The foregoing issue, seemingly academic as stated, presents a problem difficult of solution, as recital of pertinent facts of the instant case demonstrates.

The trial opened tragically for one of the contracting parties because of the death of John A. Savage during the first noon recess of the case. Jury trial was thereupon waived, a representative of decedent’s estate substituted as plaintiff, and the trial continued before the court. To avoid confusion, reference shall be made throughout to the original plaintiff, John A. Savage, rather than to the representative of his estate.

Plaintiff contends the contract was made at a time when defendant was uncertain whether it would fully operate No. 5 or make a deal with Republic for its operation. The plaintiff argues, therefore, that if ambiguity arises there-out of, the court must resort to the practical construction placed upon the contract by the parties as the best guide to its meaning and that such construction would assure plaintiff of a reasonable opportunity to operate thereunder and complete the transaction entered into, and upon which he was engaged. To this end plaintiff urges that the instant case lacks evidence of his failure to procure the required iron ore. Since there is no dispute that the ore was purchased from the Lake Superior District covered by the contract, plaintiff contends he is entitled to the commissions specified in said contract.

Defendant, in addition to the defense of the Statute of Frauds, contends inability of the plaintiff to procure the ore needed. Thus defendant asserts its deal with Steel on February 1, 1949, was to provide the iron ore plaintiff had failed to obtain. Defendant asserts that plaintiff was paid $48,000 as agreed, for all services rendered. The record is voluminous and the exhibits, consisting of letters and memoranda, are numerous. Counsel in briefs and oral arguments have exhaustively and in detail reviewed and analyzed the evidence, all of which has been helpful to the court, for the factual situation of the instant case is vitally essential to a just result.

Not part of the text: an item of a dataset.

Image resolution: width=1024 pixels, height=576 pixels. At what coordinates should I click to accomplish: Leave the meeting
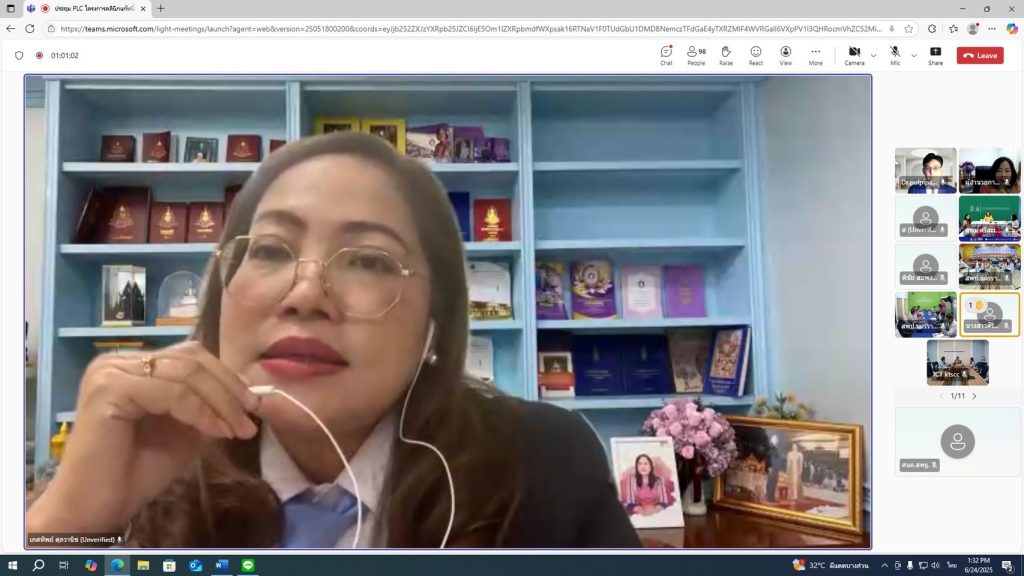point(980,55)
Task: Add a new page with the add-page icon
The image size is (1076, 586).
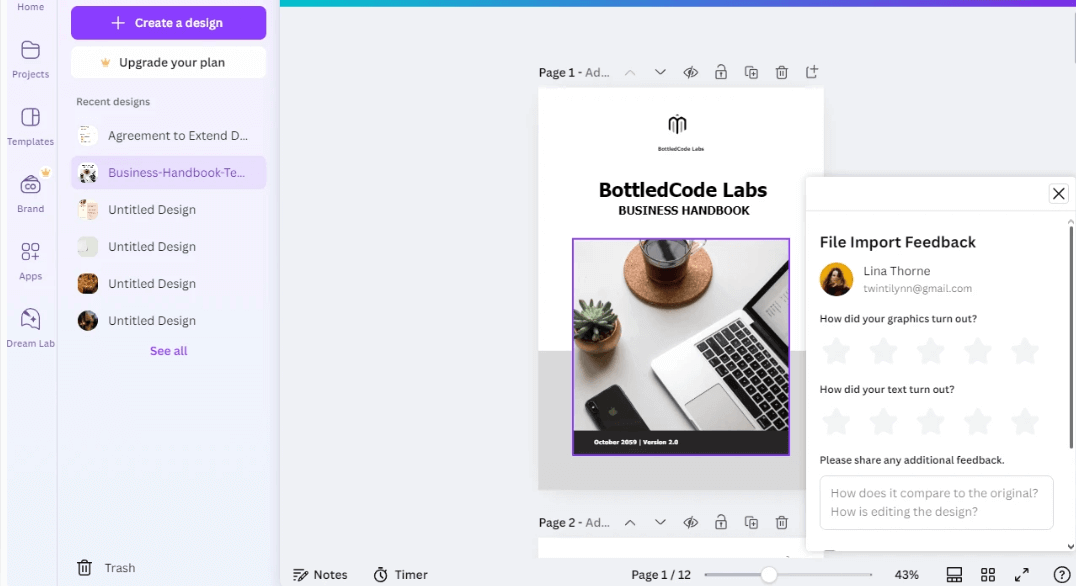Action: [x=811, y=71]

Much of the evidence is undisputed.4 *357The sequence of events should be prefaced by saying that the fall of 1948 and the three years following were of the utmost importance to plaintiff and defendant. Defendant, during and prior to World War II, had been engaged in the manufacture of steel, principally at its Fontanna, California, plant. In 1946, it went into the business of manufacturing automobiles. For this new enterprise it needed steel sheet and found that Its competitors were consuming practically all that was then available on the market. Defendant begged and bartered for the steel sheet necessary to its avowed ends, and found it obtainable only at a very high price. Obviously defendant had to acquire a more advantageous trading position, or as an alternative, be compelled to abandon the business of manufacturing motor vehicles. Its competitors had grown up from infancy to Goliaths in the automotive industry, and, competing in this new field, defendant was a David sans sling and stone. Courage, ability and timing were the elements needed, and the Fontanna industrialist proved equal to the crisis.

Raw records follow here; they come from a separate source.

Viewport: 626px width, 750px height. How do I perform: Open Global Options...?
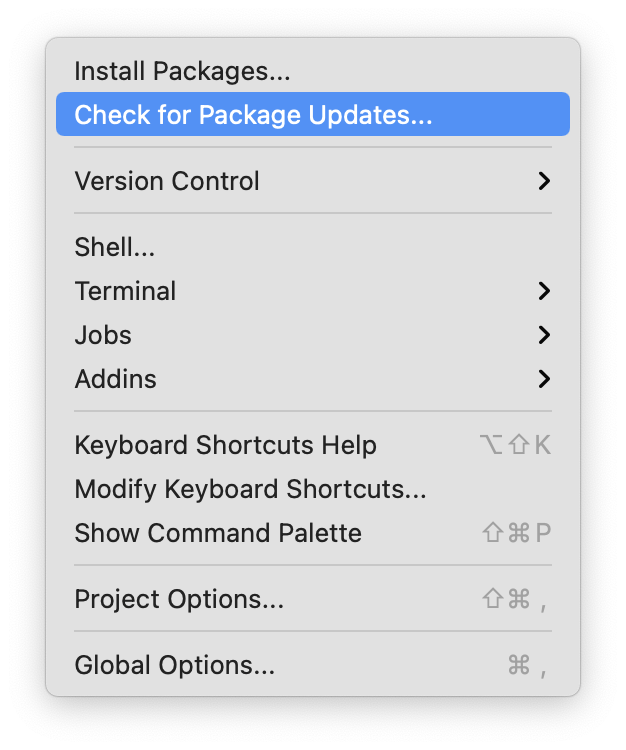174,665
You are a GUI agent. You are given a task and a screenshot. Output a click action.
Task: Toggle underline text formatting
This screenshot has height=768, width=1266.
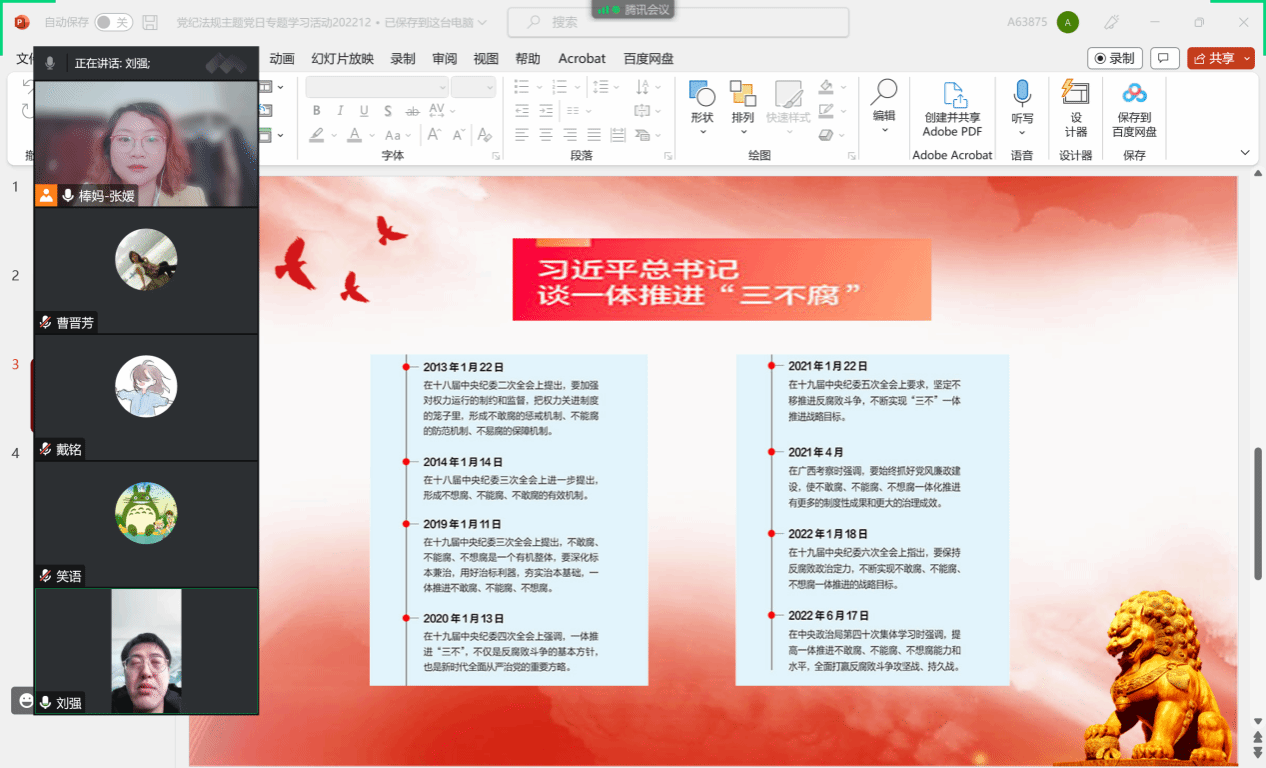[363, 111]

Defendant, sagacious and determined to carry on in its new field of endeavor, resorted to research and action planned to accomplish the desired result. It was recalled that during the recent war effort, the government had built a mammoth blast furnace (No. 5) as a part of the Republic plant in Cleveland, Ohio, for the purpose of increasing steel and pig iron production during the emergency, title to which remained in the government. The furnace was so situated as to be readily integrated with Republic’s adjacent plant. With the war at an end, and Korea not yet a world issue, No. 5 had little attraction to the steel industry. With that in mind, defendant planned to acquire this trading advantage by leasing No. 5 from the government. This furnace, augmented by other departments, might indeed fill the steel manufacturing void, or provide the necessary facility for trading with its neighbor, Republic. To this end defendant bent its efforts and obtained posses-, sion of No. 5, after spirited bidding with Republic. Bad feeling naturally resulted, so defendant had its blast furnace, but without the iron ore to operate it.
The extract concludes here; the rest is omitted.